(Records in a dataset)
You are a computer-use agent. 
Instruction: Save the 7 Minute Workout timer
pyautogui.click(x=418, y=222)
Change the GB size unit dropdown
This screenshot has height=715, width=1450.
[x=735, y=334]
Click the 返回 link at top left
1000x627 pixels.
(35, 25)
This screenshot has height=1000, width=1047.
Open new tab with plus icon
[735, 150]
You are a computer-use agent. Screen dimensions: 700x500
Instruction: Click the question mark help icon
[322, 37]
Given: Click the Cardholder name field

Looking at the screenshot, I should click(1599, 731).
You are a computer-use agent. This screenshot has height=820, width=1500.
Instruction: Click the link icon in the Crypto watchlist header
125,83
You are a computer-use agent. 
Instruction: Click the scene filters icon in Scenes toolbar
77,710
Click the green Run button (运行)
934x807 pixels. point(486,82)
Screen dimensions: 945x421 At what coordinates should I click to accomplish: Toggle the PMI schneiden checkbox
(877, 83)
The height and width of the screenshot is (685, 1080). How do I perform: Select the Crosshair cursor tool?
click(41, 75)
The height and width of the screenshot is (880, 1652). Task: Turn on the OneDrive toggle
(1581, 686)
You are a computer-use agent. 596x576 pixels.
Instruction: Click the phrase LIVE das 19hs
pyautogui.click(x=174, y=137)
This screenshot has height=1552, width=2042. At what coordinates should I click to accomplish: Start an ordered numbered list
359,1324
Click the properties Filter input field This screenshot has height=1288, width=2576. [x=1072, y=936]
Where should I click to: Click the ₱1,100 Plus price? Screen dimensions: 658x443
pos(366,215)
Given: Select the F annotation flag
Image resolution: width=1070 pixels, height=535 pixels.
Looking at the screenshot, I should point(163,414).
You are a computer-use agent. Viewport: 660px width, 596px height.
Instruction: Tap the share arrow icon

*STATED GOAL*. Extract the lines of the items above, starting at the line containing "This screenshot has height=1000, width=1047." and ending at the line containing "Looking at the screenshot, I should click(1599, 731).", and repeat them exactly.

*ANSWER IN FULL*.
This screenshot has height=1000, width=1047.
Open new tab with plus icon
[735, 150]
You are a computer-use agent. Screen dimensions: 700x500
Instruction: Click the question mark help icon
[322, 37]
Given: Click the Cardholder name field

Looking at the screenshot, I should click(1599, 731).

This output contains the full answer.